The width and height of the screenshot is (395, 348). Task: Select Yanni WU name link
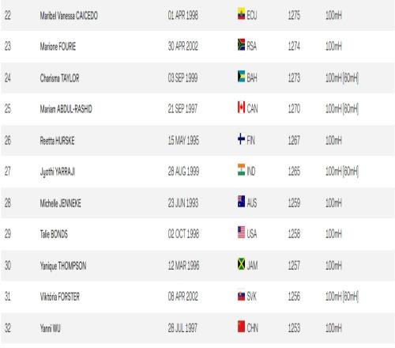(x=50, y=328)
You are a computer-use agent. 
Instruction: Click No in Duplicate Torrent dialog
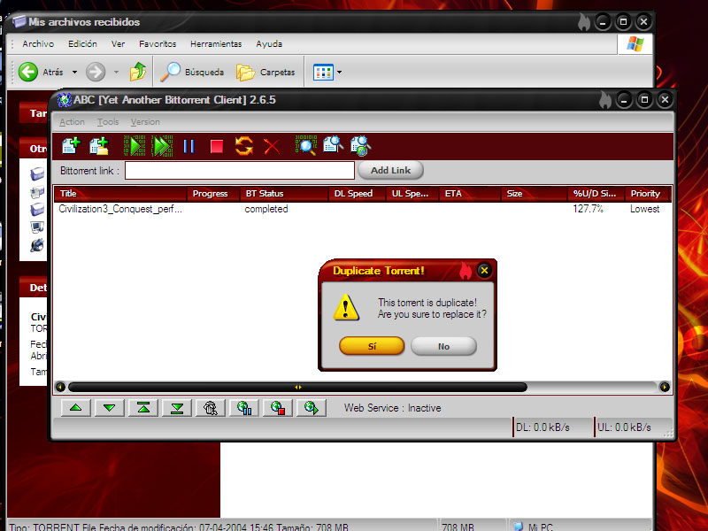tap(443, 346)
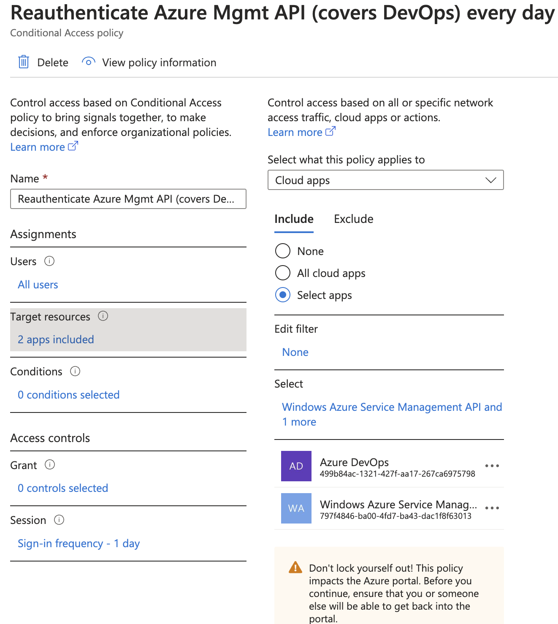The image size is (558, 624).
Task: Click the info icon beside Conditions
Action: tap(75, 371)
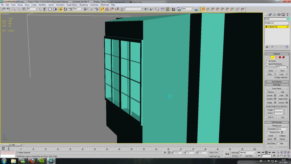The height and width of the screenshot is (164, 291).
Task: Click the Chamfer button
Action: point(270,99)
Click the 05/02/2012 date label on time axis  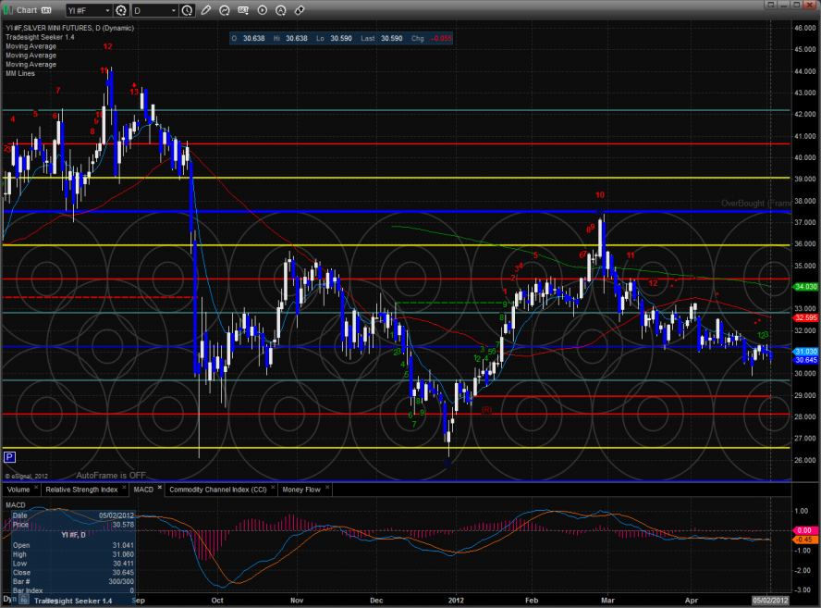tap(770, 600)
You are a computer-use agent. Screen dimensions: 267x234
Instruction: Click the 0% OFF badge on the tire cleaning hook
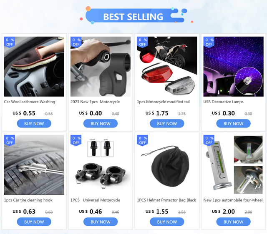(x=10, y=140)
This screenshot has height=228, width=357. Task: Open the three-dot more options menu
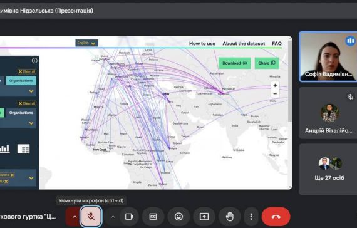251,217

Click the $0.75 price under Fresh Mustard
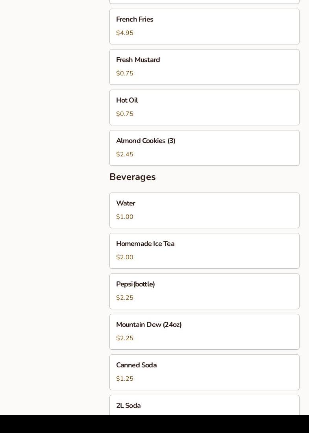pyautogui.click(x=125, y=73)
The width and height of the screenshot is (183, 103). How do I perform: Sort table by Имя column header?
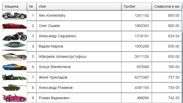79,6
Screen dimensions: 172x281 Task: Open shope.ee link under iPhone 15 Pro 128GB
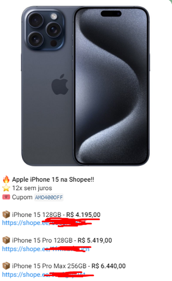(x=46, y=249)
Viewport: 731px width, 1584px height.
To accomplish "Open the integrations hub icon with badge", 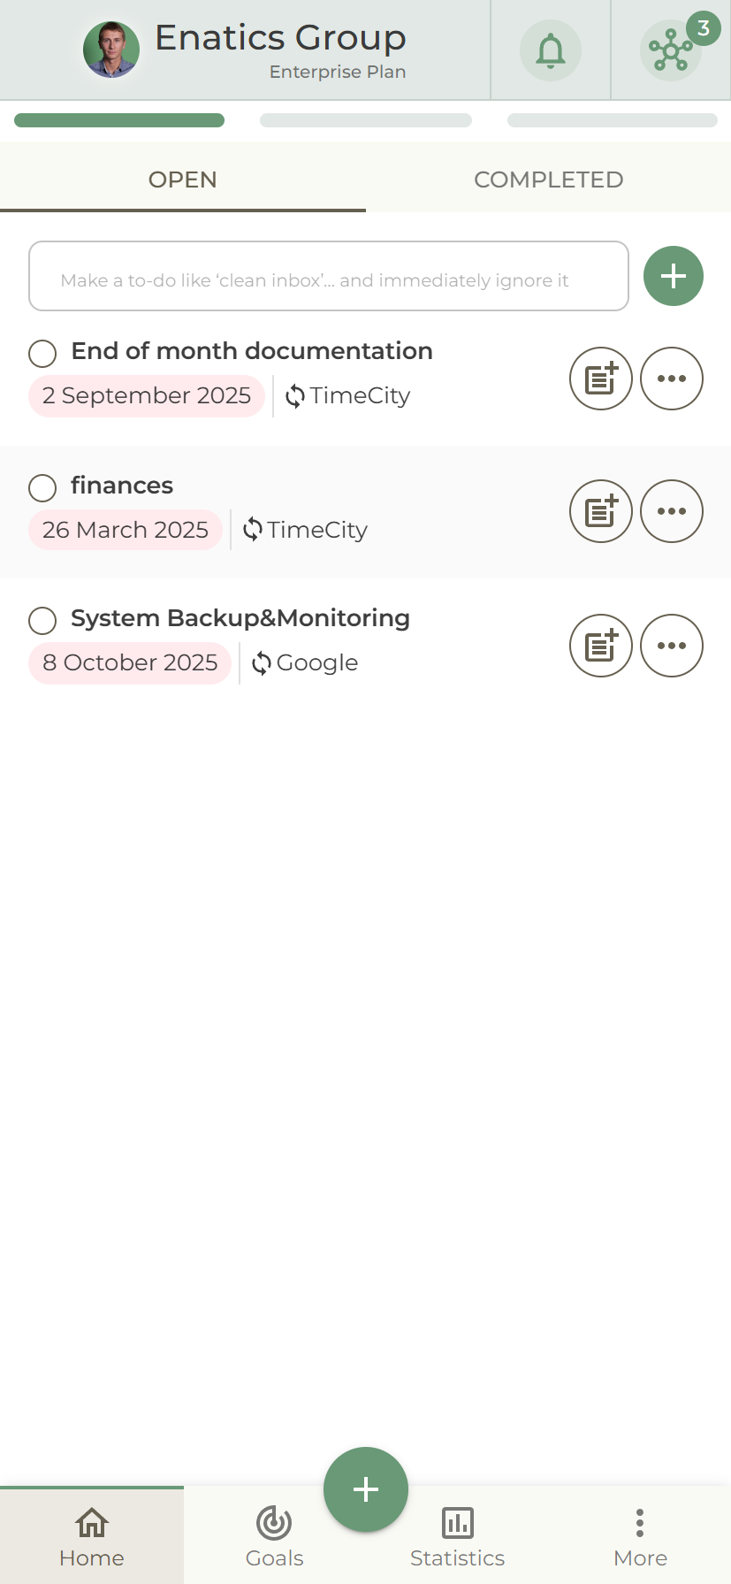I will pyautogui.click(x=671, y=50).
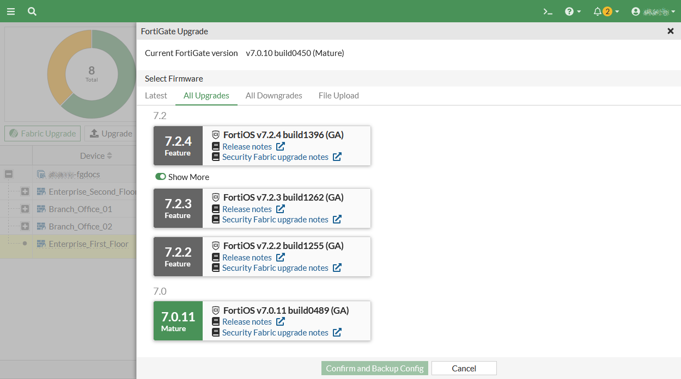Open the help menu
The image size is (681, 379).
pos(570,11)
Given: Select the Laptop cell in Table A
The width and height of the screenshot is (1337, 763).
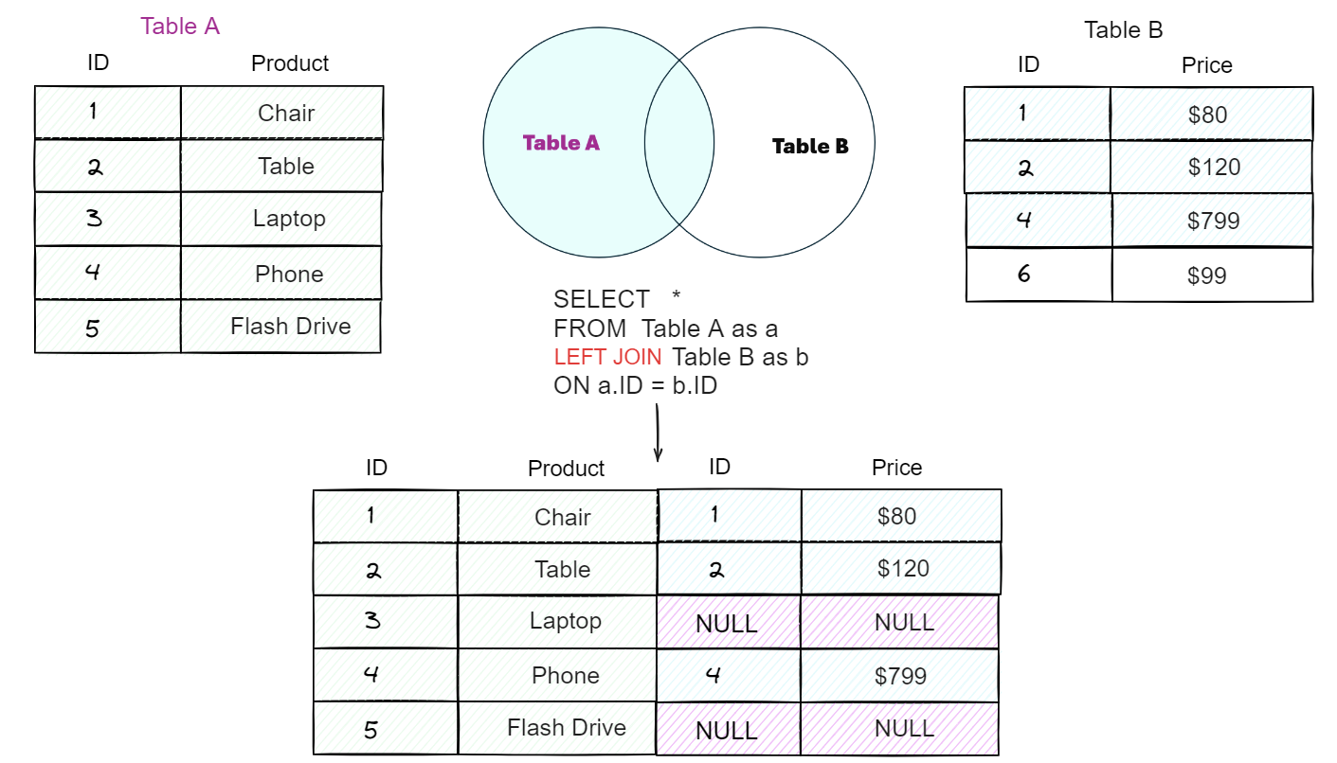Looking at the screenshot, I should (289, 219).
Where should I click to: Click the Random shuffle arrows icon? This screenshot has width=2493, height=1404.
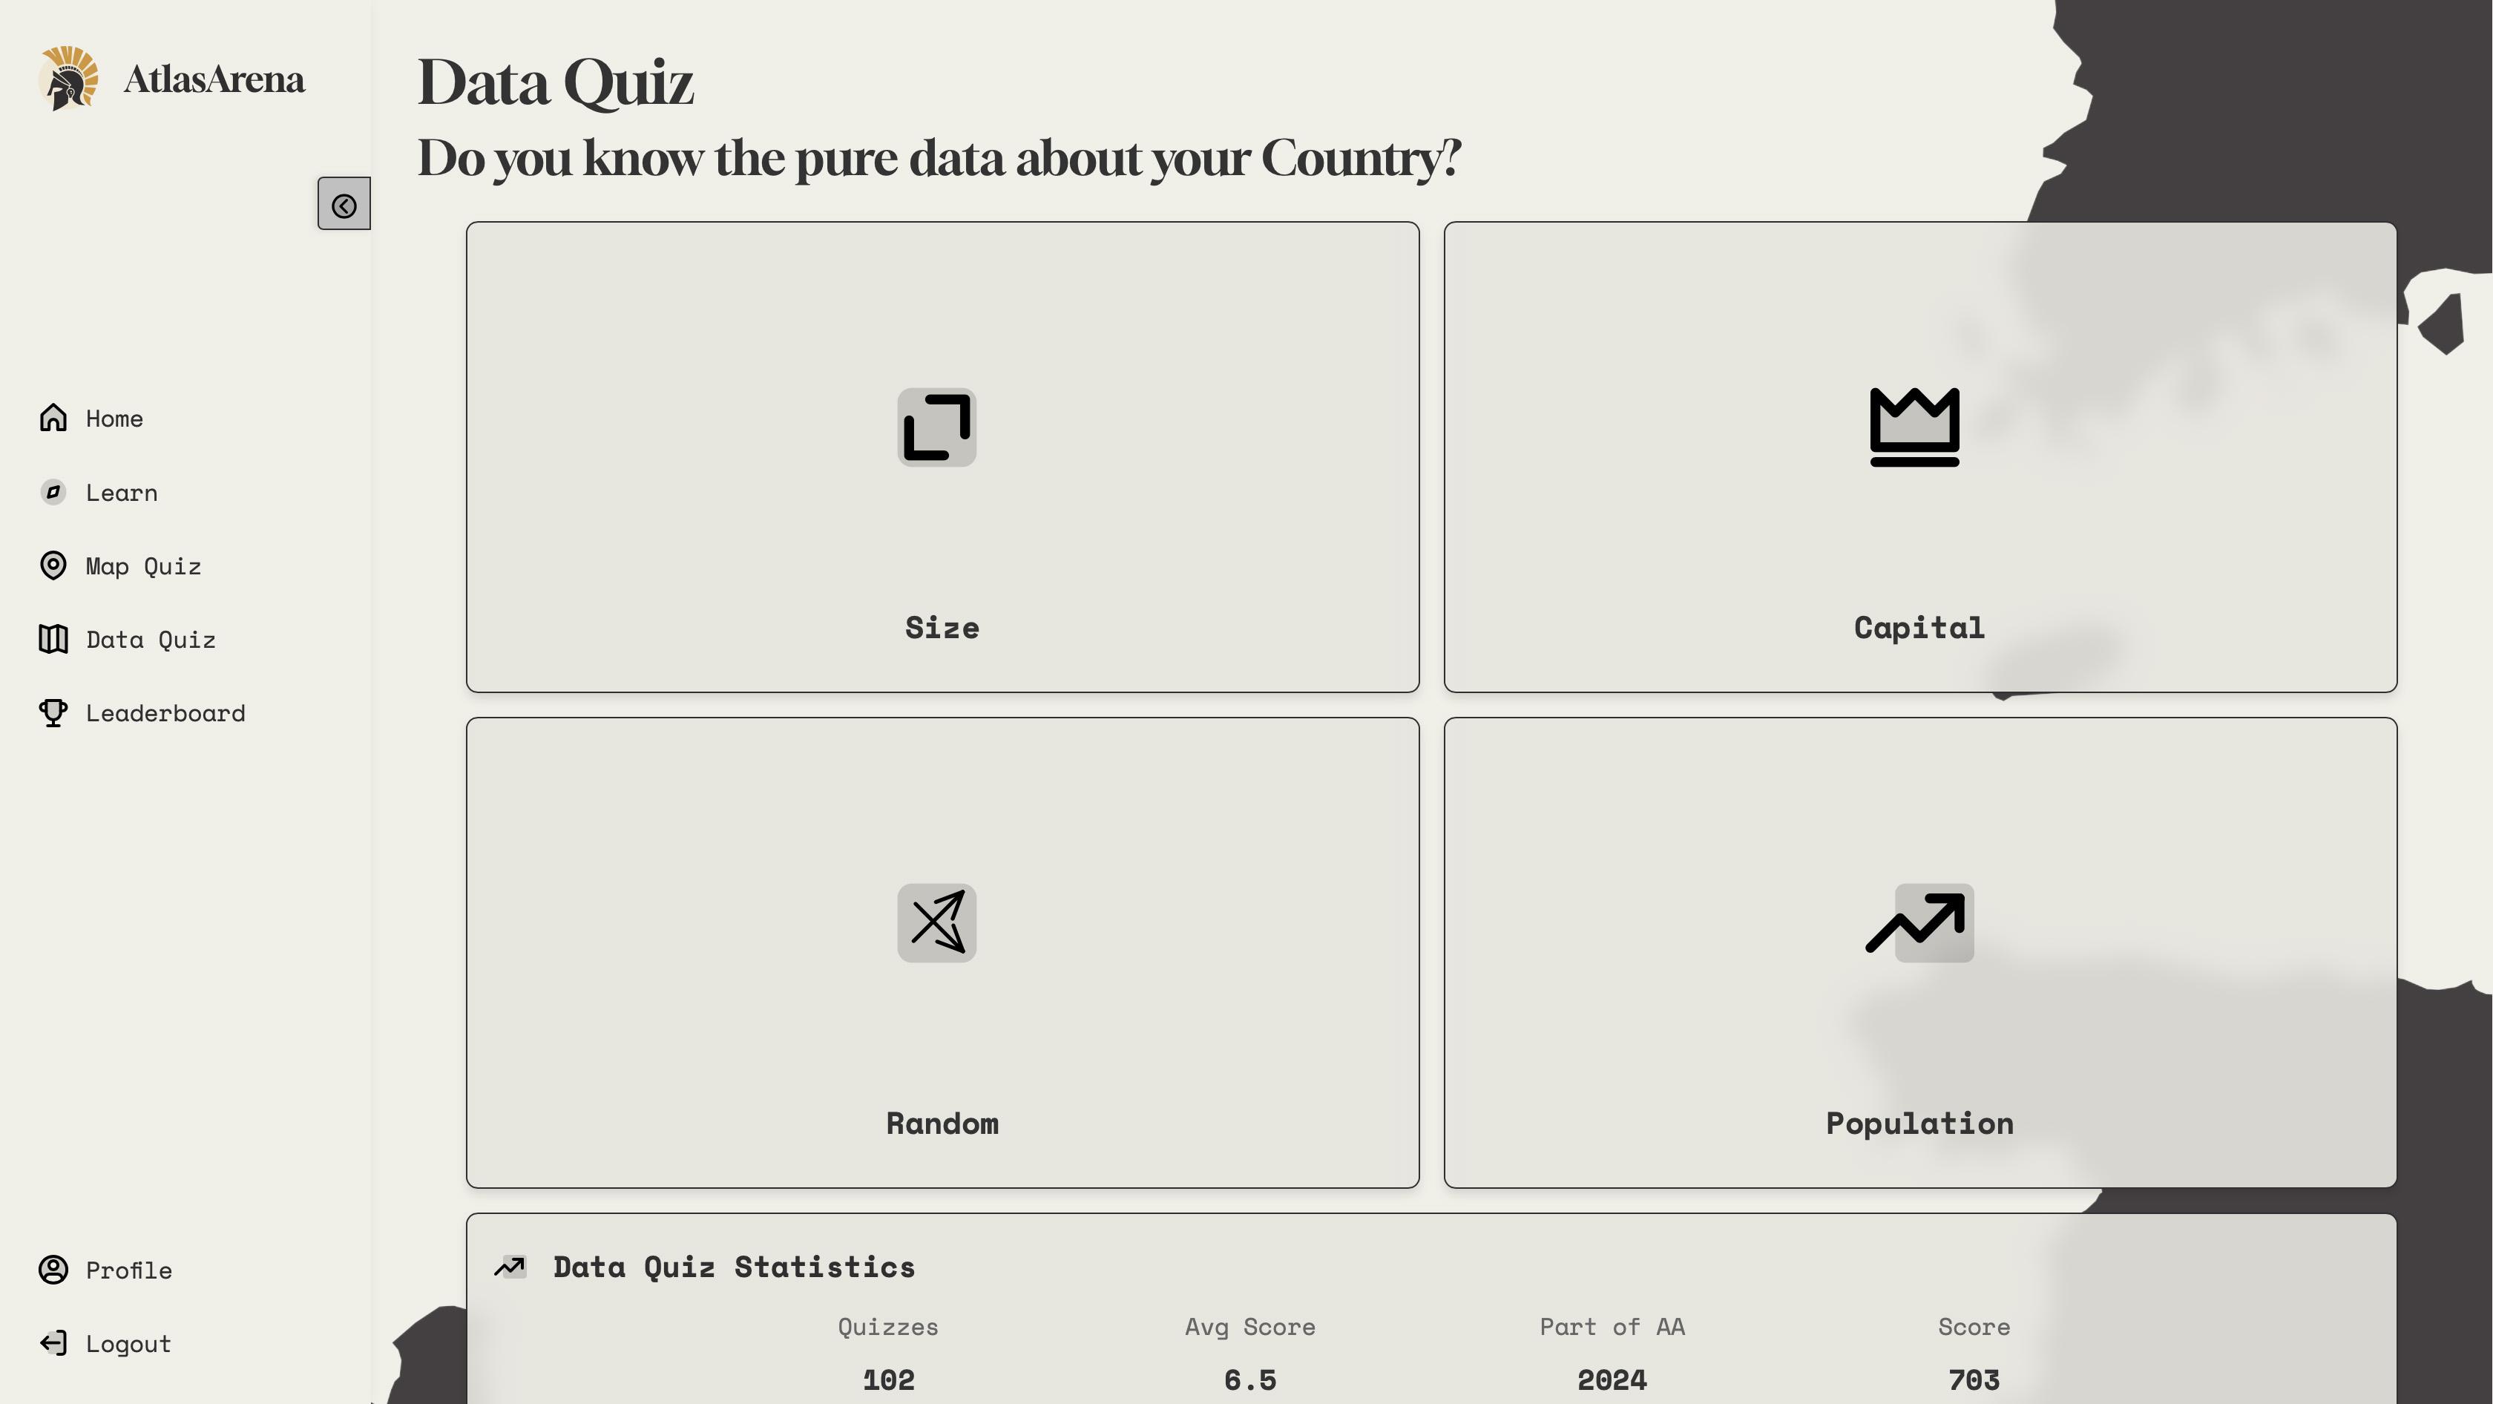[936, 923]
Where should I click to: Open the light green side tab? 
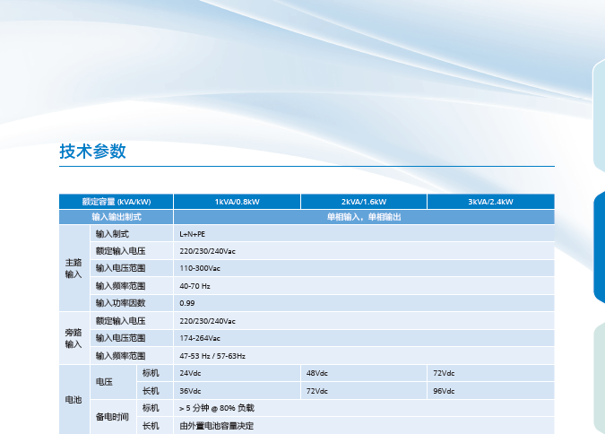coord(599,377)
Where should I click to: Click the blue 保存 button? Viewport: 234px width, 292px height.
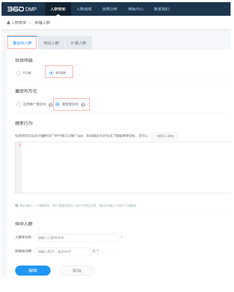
********************
EXERCISE AIM:
Go through the listing, and whenever a line contains the string "agent", copy that line.

EXERCISE OUTPUT:
You are a computer-use agent. 
You are a computer-use agent. Screen dimensions: 267x234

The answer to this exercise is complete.